ALCF simulations lead to patented process for biofuel production

science
ALCF simulations lead to patented process for biofuel production

Using supercomputers at the Argonne Leadership Computing Facility (ALCF), a team of researchers from the University of Minnesota employed computational screening to identify promising microporous materials, called zeolites, for various biofuel production processes—resulting in a U.S. patent.

The patent, now available for licensing, has been awarded to the researchers—J. Ilja Siepmann, Peng Bai, and Michael Tsapatsis—for their development of unique, zeolite-enabled processes for separating ethanol from water.

Separation of ethanol from water, essential for biofuel production, is usually effected via distillation. The new, patented process—by which ethanol would be preferentially adsorbed from a water mixture through a zeolite-containing adsorbent or membrane—would permit significant energy savings over traditional distillation-based separation.
   
Siepmann’s team carried out the computational work forming the basis of the patent on the Mira supercomputer under the auspices of a Director’s Discretionary (DD) allocation at the ALCF, a U.S. Department of Energy (DOE) Office of Science User Facility.

Software and workflows designed for mid-level computing clusters needed to be partially rewritten to partition its various tasks across more than 100,000 cores. In doing so, the team demonstrated that the code could be scaled to the whole of Mira for two key steps: the generation of energy grid files (energy calculations completed on a fine grid to be utilized in subsequent simulations) and Monte Carlo simulation runs. Siepmann has since been the recipient of computing time at the ALCF through the DOE Office of Science ASCR Leadership Computing Challenge (ALCC). The ALCC awards are driving the discovery and design of nanoporous materials for energy applications through research that utilizes machine learning, evolutionary algorithms, molecular simulations for high-throughput screening, and high-level electronic structure calculations.

“The number of successful outcomes that have resulted from application development work we did several years ago to scale Ilja’s computational screening code is absolutely amazing to me, and now that effort has even started to yield patents,” said Chris Knight, an Argonne computational scientist who has worked with the team to help optimize their software for ALCF resources. “Enabling new capabilities in large-scale high-performance computing that map directly into creation of real-world industrial applications today is exciting, and even more so when you think about the possibilities soon to be realized by exascale computing.”

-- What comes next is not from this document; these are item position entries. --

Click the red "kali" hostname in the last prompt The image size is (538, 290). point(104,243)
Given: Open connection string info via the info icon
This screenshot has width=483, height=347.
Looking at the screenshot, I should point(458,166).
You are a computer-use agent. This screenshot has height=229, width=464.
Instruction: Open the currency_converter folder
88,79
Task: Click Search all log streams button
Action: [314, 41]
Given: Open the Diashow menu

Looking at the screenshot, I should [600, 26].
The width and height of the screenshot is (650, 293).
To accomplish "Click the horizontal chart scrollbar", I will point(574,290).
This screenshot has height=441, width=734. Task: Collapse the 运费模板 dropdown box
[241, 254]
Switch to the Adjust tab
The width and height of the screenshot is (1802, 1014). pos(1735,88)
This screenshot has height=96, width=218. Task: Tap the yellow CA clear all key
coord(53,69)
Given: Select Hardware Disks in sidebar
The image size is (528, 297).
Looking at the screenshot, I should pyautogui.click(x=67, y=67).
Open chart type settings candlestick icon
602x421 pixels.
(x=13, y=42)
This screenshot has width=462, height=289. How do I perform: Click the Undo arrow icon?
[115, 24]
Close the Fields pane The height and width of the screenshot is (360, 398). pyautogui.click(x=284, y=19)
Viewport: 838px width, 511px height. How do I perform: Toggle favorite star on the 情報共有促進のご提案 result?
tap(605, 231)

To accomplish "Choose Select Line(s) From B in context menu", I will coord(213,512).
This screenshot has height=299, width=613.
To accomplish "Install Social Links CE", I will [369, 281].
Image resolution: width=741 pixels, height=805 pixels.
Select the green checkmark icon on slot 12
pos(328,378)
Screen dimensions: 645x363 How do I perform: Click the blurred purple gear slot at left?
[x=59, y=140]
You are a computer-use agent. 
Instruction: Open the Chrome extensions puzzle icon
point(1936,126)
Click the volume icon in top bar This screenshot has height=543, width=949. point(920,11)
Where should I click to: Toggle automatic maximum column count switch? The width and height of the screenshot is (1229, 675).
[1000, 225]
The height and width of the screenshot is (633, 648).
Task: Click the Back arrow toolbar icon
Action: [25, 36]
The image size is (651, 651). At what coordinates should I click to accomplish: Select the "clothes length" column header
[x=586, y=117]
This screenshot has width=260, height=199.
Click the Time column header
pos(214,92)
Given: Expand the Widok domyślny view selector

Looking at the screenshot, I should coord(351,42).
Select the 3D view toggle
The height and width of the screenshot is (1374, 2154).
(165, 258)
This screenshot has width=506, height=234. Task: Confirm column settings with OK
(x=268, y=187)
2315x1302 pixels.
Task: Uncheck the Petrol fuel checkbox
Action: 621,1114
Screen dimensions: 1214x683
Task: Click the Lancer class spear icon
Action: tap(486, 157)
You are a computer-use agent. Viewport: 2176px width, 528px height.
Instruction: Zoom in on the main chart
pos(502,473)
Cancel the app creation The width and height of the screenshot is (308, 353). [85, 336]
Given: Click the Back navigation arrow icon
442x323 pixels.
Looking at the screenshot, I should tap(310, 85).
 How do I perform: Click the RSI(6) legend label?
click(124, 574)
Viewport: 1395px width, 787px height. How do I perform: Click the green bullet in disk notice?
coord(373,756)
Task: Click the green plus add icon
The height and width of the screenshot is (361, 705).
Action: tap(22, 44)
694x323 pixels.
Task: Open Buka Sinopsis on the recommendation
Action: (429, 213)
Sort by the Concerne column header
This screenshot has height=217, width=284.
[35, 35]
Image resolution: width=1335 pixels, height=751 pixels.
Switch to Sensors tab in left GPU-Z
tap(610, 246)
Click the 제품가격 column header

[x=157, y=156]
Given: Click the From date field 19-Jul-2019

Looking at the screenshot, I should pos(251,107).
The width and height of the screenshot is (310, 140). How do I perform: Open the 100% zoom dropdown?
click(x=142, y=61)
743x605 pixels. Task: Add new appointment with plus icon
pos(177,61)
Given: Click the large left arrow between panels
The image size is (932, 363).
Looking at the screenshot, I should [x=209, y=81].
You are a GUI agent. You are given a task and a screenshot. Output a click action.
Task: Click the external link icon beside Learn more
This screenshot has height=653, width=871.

For the ethanol purification, the team wanted to find zeolites with a strong affinity for ethanol over water. Because the all-silica zeolites in question are so hydrophobic, the situation becomes extremely opaque: While the zeolites themselves adsorb no water, they do, to a moderate degree, adsorb ethanol. Once a few ethanol molecules have been adsorbed, these ethanol molecules themselves can become a hydrogen-bonding site for water molecules.

“You’re starting from a solution that has maybe 20 to 100 times more water molecules than ethanol molecules,” Siepmann explained. “If then, in the zeolite, each ethanol molecule would bind to one water molecule, you would not have a lot of selectivity. Were you to investigate the adsorption of water and ethanol separately, you would find that all of these zeolites would be high-performing materials—because essentially none of them adsorbs water by itself, and all of them adsorb some amount of ethanol.”

To assess candidates based on a combination of capacity (to reduce the energy costs of desorption) and selectivity (to increase purity with fewer adsorption steps), the computational work Siepmann’s team needed to complete was therefore a matter of large-scale screening: approximately 400 zeolites over a range of solution-phase compositions (ranging from 0.1 to 40 percent ethanol by weight), with each candidate requiring numerous simulations so that meaningful statistics could be collected and subsequently averaged to attain a higher degree of fidelity. The number and parallelism of the involved simulations made the use of a computing system of Mira’s scale appealing.
   
“To some extent, you could argue that we could have done this study on a smaller computer, but (a) it would have taken much, much longer, and (b) it would have come at the cost of many other projects. So, the allocation at the ALCF really allowed us to tackle a grand challenge application that, frankly, would be unfeasible on a smaller computing system,” Siepmann said. “Without a supercomputer like Mira and a large allocation of computer time, we would have examined far fewer zeolites and may have missed the best-performing ones.”